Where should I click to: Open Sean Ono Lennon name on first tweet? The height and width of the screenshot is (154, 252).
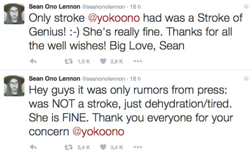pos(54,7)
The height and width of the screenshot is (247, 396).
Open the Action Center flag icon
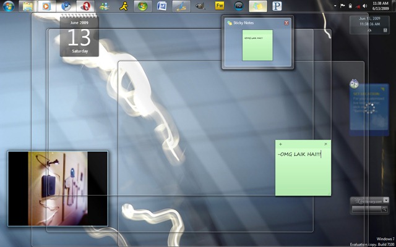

* * *

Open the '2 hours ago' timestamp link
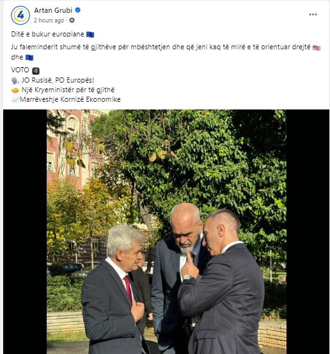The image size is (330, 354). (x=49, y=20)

WHAT THE EXERCISE ASKS >> Reproduce the records word for word, from the line containing "Where should I" up to and including the line containing "Open the Action Center flag icon". Leave the pictures out of your answer.

EXPECTED ANSWER >>
Where should I click to: Open Sean Ono Lennon name on first tweet? The height and width of the screenshot is (154, 252).
pos(54,7)
The height and width of the screenshot is (247, 396).
Open the Action Center flag icon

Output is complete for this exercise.